A reward is the immediate feedback signal after an action. Rewards can be:

Sparse: Only given at the end (e.g., task success = 1, failure = 0)
Dense: Given at each step (e.g., partial credit for intermediate progress)

The return is the total accumulated reward over an episode, often with discounting:

Return = R₀ + γR₁ + γ²R₂ + ... + γⁿRₙ

Where γ (gamma) is the discount factor (typically 0.9-0.99). Discounting means:

Immediate rewards are worth more than future rewards
Prevents infinite returns in continuing tasks
Encourages efficient solutions

Credit Assignment

One of the hardest problems in RL is credit assignment: figuring out which actions were responsible for the final outcome.

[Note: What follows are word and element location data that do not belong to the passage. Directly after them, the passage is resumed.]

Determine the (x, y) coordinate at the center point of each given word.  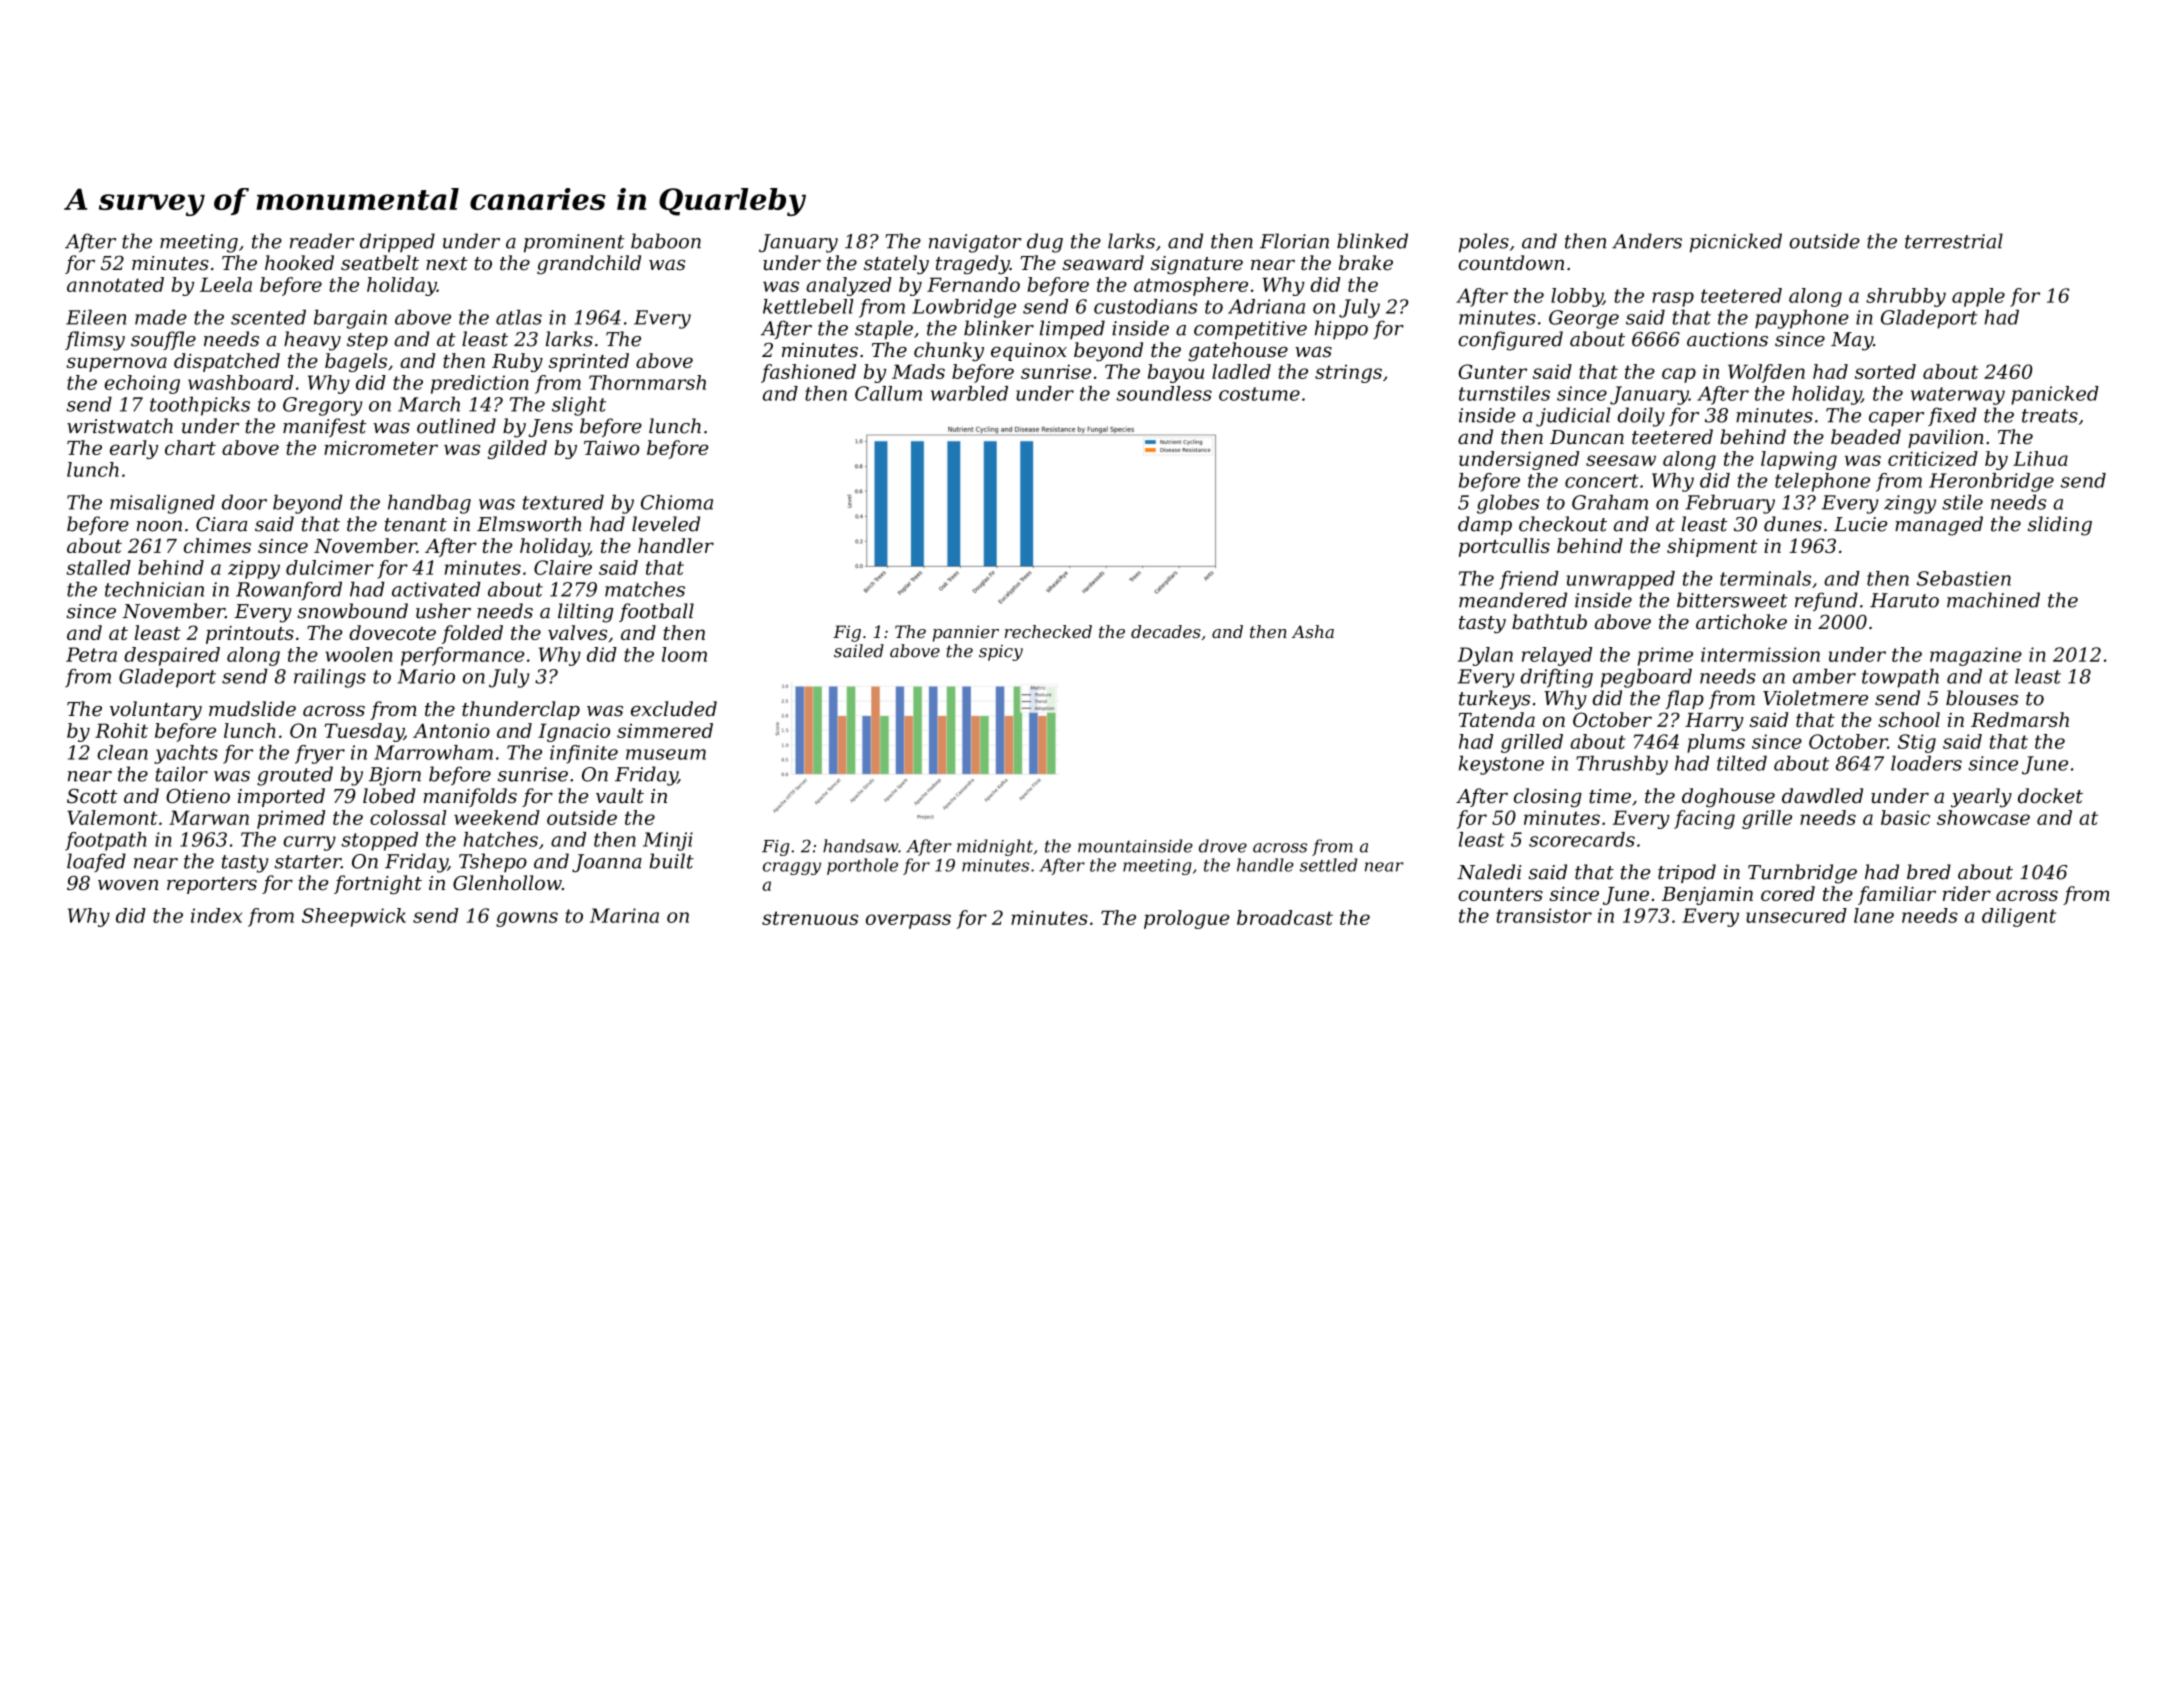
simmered (665, 730)
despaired (172, 656)
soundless (1164, 393)
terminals (1765, 578)
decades (1166, 631)
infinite (584, 754)
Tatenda (1497, 719)
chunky (949, 352)
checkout (1563, 524)
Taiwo (612, 448)
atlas (519, 317)
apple (1978, 297)
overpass (908, 921)
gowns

If your agent had a 10-step conversation and got a reward at the end, which of those 10 steps were good? Which were bad? This is particularly challenging for LLM agents with long conversations.

Common approaches:

Outcome-based: Assign the same reward to all steps (simple but noisy)
Reward shaping: Provide intermediate rewards for good behaviors
Advantage estimation: Use value functions to estimate which actions were better than expected

The harness supports reward shaping through intermediate step metadata, allowing you to record step-quality signals during execution.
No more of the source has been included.